▸ Provided information:
┄┄┄┄┄┄┄┄┄┄
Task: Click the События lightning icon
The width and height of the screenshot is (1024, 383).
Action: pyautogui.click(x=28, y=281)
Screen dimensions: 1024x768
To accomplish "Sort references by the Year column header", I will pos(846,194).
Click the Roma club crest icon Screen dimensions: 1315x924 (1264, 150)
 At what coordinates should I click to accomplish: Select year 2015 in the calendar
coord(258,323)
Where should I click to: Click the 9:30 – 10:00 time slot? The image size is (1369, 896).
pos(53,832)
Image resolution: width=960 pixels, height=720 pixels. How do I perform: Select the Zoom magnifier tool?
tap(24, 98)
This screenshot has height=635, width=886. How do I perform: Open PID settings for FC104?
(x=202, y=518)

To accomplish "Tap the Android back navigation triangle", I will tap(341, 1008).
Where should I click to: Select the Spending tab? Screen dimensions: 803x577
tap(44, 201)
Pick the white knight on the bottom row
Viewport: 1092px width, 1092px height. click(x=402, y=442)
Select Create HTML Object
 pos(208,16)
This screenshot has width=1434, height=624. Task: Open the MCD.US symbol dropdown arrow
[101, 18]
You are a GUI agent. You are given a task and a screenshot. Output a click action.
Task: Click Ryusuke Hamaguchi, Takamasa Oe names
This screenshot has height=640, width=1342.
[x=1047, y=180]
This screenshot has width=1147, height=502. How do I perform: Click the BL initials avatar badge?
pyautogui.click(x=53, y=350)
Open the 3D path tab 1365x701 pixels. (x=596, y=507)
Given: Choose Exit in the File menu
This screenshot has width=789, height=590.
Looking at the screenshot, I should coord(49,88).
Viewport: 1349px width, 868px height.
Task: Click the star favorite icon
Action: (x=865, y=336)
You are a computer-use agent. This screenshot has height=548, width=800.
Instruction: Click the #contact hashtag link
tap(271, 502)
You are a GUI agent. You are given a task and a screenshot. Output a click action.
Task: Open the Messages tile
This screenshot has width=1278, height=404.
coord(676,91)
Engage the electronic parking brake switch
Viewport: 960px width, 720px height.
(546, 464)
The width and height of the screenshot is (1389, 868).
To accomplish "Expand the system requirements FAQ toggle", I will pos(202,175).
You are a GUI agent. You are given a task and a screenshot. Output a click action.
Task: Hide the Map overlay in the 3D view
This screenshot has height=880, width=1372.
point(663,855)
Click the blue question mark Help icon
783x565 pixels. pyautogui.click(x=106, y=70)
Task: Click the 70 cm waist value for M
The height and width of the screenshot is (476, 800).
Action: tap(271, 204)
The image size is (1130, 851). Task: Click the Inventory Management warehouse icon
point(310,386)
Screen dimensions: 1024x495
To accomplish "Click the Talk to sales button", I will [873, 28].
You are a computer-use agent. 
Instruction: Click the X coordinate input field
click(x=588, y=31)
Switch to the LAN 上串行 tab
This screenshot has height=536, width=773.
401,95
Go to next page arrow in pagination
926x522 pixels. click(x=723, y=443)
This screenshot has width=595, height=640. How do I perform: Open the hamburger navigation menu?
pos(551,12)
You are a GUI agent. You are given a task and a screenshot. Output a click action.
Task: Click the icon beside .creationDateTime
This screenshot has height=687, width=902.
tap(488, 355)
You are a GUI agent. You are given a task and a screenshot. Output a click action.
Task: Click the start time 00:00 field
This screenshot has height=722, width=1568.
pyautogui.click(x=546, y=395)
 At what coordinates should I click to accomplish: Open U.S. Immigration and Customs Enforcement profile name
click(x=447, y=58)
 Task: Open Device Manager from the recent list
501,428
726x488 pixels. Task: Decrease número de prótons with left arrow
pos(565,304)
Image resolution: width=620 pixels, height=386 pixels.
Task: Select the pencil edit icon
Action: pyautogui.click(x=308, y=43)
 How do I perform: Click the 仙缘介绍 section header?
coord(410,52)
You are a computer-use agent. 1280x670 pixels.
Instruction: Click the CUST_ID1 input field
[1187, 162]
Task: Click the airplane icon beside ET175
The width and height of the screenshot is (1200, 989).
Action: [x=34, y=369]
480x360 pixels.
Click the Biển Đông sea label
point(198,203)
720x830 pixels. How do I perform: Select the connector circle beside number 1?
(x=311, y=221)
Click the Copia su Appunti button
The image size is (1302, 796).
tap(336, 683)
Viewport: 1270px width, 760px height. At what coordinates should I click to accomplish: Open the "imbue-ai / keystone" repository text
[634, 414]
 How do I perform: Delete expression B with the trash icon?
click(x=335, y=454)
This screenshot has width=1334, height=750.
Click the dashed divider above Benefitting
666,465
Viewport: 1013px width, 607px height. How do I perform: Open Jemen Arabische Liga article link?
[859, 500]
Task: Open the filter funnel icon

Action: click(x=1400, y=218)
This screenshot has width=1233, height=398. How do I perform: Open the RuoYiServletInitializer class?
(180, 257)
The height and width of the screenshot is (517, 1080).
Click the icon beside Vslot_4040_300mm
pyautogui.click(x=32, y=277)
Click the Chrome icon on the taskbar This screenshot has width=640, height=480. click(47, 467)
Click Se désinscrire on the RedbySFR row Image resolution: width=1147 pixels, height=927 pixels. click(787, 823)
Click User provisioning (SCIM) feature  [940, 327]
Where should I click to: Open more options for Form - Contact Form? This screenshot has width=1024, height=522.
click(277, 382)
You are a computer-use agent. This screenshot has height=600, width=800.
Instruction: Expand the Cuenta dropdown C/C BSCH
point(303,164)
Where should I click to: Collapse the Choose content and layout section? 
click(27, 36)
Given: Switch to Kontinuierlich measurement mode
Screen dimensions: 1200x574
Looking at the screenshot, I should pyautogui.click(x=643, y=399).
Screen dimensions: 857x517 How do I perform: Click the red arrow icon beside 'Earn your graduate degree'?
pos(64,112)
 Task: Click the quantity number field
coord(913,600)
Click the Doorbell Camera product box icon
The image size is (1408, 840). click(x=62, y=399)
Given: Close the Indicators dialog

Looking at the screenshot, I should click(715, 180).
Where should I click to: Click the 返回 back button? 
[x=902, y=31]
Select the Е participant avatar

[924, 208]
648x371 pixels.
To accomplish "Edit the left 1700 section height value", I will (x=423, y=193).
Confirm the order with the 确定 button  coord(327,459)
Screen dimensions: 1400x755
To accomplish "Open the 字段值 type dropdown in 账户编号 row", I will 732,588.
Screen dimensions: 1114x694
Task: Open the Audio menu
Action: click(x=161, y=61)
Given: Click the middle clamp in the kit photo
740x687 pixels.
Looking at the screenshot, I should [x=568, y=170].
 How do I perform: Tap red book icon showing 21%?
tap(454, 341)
┄┄┄┄┄┄┄┄┄┄
Print the material once more. Change nothing.

▸ Response box:
Task: Click the События lightning icon
The width and height of the screenshot is (1024, 383).
Action: pyautogui.click(x=28, y=281)
Screen dimensions: 1024x768
To accomplish "Sort references by the Year column header", I will pos(846,194).
Click the Roma club crest icon Screen dimensions: 1315x924 (1264, 150)
 At what coordinates should I click to accomplish: Select year 2015 in the calendar
coord(258,323)
Where should I click to: Click the 9:30 – 10:00 time slot? The image size is (1369, 896).
pos(53,832)
Image resolution: width=960 pixels, height=720 pixels. How do I perform: Select the Zoom magnifier tool?
tap(24, 98)
This screenshot has height=635, width=886. How do I perform: Open PID settings for FC104?
(x=202, y=518)

To accomplish "Tap the Android back navigation triangle", I will tap(341, 1008).
Where should I click to: Select the Spending tab? Screen dimensions: 803x577
tap(44, 201)
Pick the white knight on the bottom row
Viewport: 1092px width, 1092px height. click(x=402, y=442)
Select Create HTML Object
 pos(208,16)
This screenshot has width=1434, height=624. Task: Open the MCD.US symbol dropdown arrow
[101, 18]
You are a GUI agent. You are given a task and a screenshot. Output a click action.
Task: Click Ryusuke Hamaguchi, Takamasa Oe names
This screenshot has height=640, width=1342.
[x=1047, y=180]
This screenshot has width=1147, height=502. How do I perform: Click the BL initials avatar badge?
pyautogui.click(x=53, y=350)
Open the 3D path tab 1365x701 pixels. (x=596, y=507)
Given: Choose Exit in the File menu
This screenshot has width=789, height=590.
Looking at the screenshot, I should coord(49,88).
Viewport: 1349px width, 868px height.
Task: Click the star favorite icon
Action: (x=865, y=336)
You are a computer-use agent. This screenshot has height=548, width=800.
Instruction: Click the #contact hashtag link
tap(271, 502)
You are a GUI agent. You are given a task and a screenshot. Output a click action.
Task: Open the Messages tile
This screenshot has width=1278, height=404.
coord(676,91)
Engage the electronic parking brake switch
Viewport: 960px width, 720px height.
(546, 464)
The width and height of the screenshot is (1389, 868).
To accomplish "Expand the system requirements FAQ toggle", I will pos(202,175).
You are a GUI agent. You are given a task and a screenshot. Output a click action.
Task: Hide the Map overlay in the 3D view
This screenshot has height=880, width=1372.
point(663,855)
Click the blue question mark Help icon
783x565 pixels. pyautogui.click(x=106, y=70)
Task: Click the 70 cm waist value for M
The height and width of the screenshot is (476, 800).
Action: tap(271, 204)
The image size is (1130, 851). Task: Click the Inventory Management warehouse icon
point(310,386)
Screen dimensions: 1024x495
To accomplish "Click the Talk to sales button", I will [873, 28].
You are a computer-use agent. 
Instruction: Click the X coordinate input field
click(x=588, y=31)
Switch to the LAN 上串行 tab
This screenshot has height=536, width=773.
401,95
Go to next page arrow in pagination
926x522 pixels. click(x=723, y=443)
This screenshot has width=595, height=640. How do I perform: Open the hamburger navigation menu?
pos(551,12)
You are a GUI agent. You are given a task and a screenshot. Output a click action.
Task: Click the icon beside .creationDateTime
This screenshot has height=687, width=902.
tap(488, 355)
You are a GUI agent. You are given a task and a screenshot. Output a click action.
Task: Click the start time 00:00 field
This screenshot has height=722, width=1568.
pyautogui.click(x=546, y=395)
 At what coordinates should I click to accomplish: Open U.S. Immigration and Customs Enforcement profile name
click(x=447, y=58)
 Task: Open Device Manager from the recent list
501,428
726x488 pixels. Task: Decrease número de prótons with left arrow
pos(565,304)
Image resolution: width=620 pixels, height=386 pixels.
Task: Select the pencil edit icon
Action: pyautogui.click(x=308, y=43)
 How do I perform: Click the 仙缘介绍 section header?
coord(410,52)
You are a computer-use agent. 1280x670 pixels.
Instruction: Click the CUST_ID1 input field
[1187, 162]
Task: Click the airplane icon beside ET175
The width and height of the screenshot is (1200, 989).
Action: [x=34, y=369]
480x360 pixels.
Click the Biển Đông sea label
point(198,203)
720x830 pixels. How do I perform: Select the connector circle beside number 1?
(x=311, y=221)
Click the Copia su Appunti button
The image size is (1302, 796).
tap(336, 683)
Viewport: 1270px width, 760px height. At what coordinates should I click to accomplish: Open the "imbue-ai / keystone" repository text
[634, 414]
 How do I perform: Delete expression B with the trash icon?
click(x=335, y=454)
This screenshot has width=1334, height=750.
Click the dashed divider above Benefitting
666,465
Viewport: 1013px width, 607px height. How do I perform: Open Jemen Arabische Liga article link?
[859, 500]
Task: Open the filter funnel icon

Action: click(x=1400, y=218)
This screenshot has width=1233, height=398. How do I perform: Open the RuoYiServletInitializer class?
(180, 257)
The height and width of the screenshot is (517, 1080).
Click the icon beside Vslot_4040_300mm
pyautogui.click(x=32, y=277)
Click the Chrome icon on the taskbar This screenshot has width=640, height=480. click(47, 467)
Click Se désinscrire on the RedbySFR row Image resolution: width=1147 pixels, height=927 pixels. click(787, 823)
Click User provisioning (SCIM) feature  [940, 327]
Where should I click to: Open more options for Form - Contact Form? This screenshot has width=1024, height=522.
click(277, 382)
You are a computer-use agent. This screenshot has height=600, width=800.
Instruction: Expand the Cuenta dropdown C/C BSCH
point(303,164)
Where should I click to: Collapse the Choose content and layout section? 
click(27, 36)
Given: Switch to Kontinuierlich measurement mode
Screen dimensions: 1200x574
Looking at the screenshot, I should pyautogui.click(x=643, y=399).
Screen dimensions: 857x517 How do I perform: Click the red arrow icon beside 'Earn your graduate degree'?
pos(64,112)
 Task: Click the quantity number field
coord(913,600)
Click the Doorbell Camera product box icon
The image size is (1408, 840). click(x=62, y=399)
Given: Close the Indicators dialog

Looking at the screenshot, I should click(715, 180).
Where should I click to: Click the 返回 back button? 
[x=902, y=31]
Select the Е participant avatar

[924, 208]
648x371 pixels.
To accomplish "Edit the left 1700 section height value", I will (x=423, y=193).
Confirm the order with the 确定 button  coord(327,459)
Screen dimensions: 1400x755
To accomplish "Open the 字段值 type dropdown in 账户编号 row", I will 732,588.
Screen dimensions: 1114x694
Task: Open the Audio menu
Action: click(x=161, y=61)
Given: Click the middle clamp in the kit photo
740x687 pixels.
Looking at the screenshot, I should [x=568, y=170].
 How do I perform: Tap red book icon showing 21%?
tap(454, 341)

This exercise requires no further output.